EXERCISE DIRECTIONS
Continue the blog post about driving the A2 highway in the Netherlands, picking up after its last sentence.

In the 'spits'

30th November 2007, Comments 0 comments

Who would have expected that the strategically located Netherlands, praised for its great infrastructure and holding the title of the logistics gateway to Europe, is 10 years behind in road construction? Blogger Dutched Pinay goes on to elaborate.


I was sitting across from this bubbly Dutch female reporter. She is about my age - mid to late thirties - and she writes for a local government publication. We were sitting inside this dimly lit café in Nieuwegein Centrum and it was just past eight in the evening when we moved our conversation to the subject of the traffic situation in the Netherlands.
She knew about my daily grind with the A2 – Utrecht to Amsterdam to Utrecht, and asked me what it is like compared to Manila. It's not something one can compare, I told her. They are two different worlds. One is governed with rules that could make legalistic rulers sigh in ecstasy, while the other would make them wish they were never born. 
 As everything in Manila happens within three meters of your moving car, it's always an action-packed driving moment. This daily road survival and aggressive-defensive driving, quite typical in many developing countries, has given me a quick reflex response that Dutch motorists can only dream about. However, amidst the chaos in Philippine traffic, there is some sort of unexplainable order.
Now, let me talk about my love/ hate relationship with the A2 – the artery that links the thickly populated Ranstad to the south, and which is claimed by many to be the busiest highway in the Netherlands. 
For the record, I drive 80 kilometers daily. I get all sorts of people telling me I am crazy to sit in traffic for two hours a day. Multiply the two hours by five times a week, then four times a month, and 'voila', I already earned a week's salary! How ironic to have toiled and laboured for this elusive Dutch drivers license that cost EUR 3000, only to be stuck in traffic most of the time. 
There are other alternatives to driving to work of course. I could take the train, move house, or change job. Unfortunately taking public transport to where I work would take me approximately three hours every day, provided there were no delays and I didn't miss any of my three connections. Moving house and job switching are open options of course but, as we all know, it's not always that easy. 
Inasmuch as everybody hates traffic and insofar as I want to go along with the flow, I actually learned to fine-tune myself with it. I guess traffic in the Netherlands is a lesser evil compared to traffic in Manila. 
A little trance

This might sound weird but driving to work and driving home is actually one of my highlights of the day. During the two-hour combined journey, I get to spend time listening to my favorite music; trance. Locked inside the car with the volume pumped up, I can float into another world. There have been times when I've wished that my journey was longer. On passing the circular A10 ring heading towards Amsterdam Zuid where the new rows of glass skyscrapers are built, I feel a rising dread that within five minutes I'll be at my destination.
Women make up

There is another reason why I don't curse the morning traffic – I get to short-cut my morning rituals at home and do my make-up in the car. I have become so adept at it, that during the broken bumper-to-bumper stretches in the A2 I can quickly switch from applying lipstick to flipping my overhead mirror back into its place, my hands on the steering wheel, and my feet on the gas pedal. Recently, I was told that this is prohibited by law but couldn't find a reference online pointing to this ban.

DATASET SECTION
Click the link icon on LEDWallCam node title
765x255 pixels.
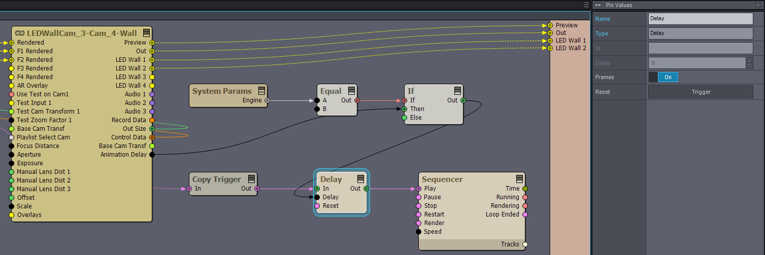tap(20, 33)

SOLVED EXERCISE
Then I made the mistake of telling a Dutch customer that I apply my makeup in the car in slow-moving morning traffic. His eyebrows rose up playfully imitating Mr. Bean, and shook a rebuking finger at me, "No, no, no, you are not going to drive behind me!" "I once got hit by a woman from the back because she was busy putting eyeliner on!"
I still can't work out if his statement was serious or funny.
What men do

Many men on the road are equally guilty; for instance of reading the morning paper, telephoning, smoking while sending SMS, fumbling with their agendas, eating breakfast, and I swear I have even seen a couple shaving.
This is probably my biggest A2 dilemma, an embarrassment so to speak. A while back - I had a meeting in Eindhoven with a potential employer. My scheduled appointment was 16:00 and little did I know that the traffic between Amsterdam –Utrecht - s'Hertogenbosch was going at turtle pace.
It was 15:00 on my watch, 2 hours on the road, and I am stuck somewhere in Vianen, still halfway to Eindhoven. By this time I have turned red as a beet behind the steering wheel. Frantic and cursing, I switched off the music to cool my head which was about to burst.
At 15:15 I was on the phone with the Director I was to meet with, "Sorry, maar ik ben bang dat ik niet op tijd ben - Ik zit nog in Culemborg!" [I'm sorry but I'm afraid I won't make it on time - I am still in Culemborg!].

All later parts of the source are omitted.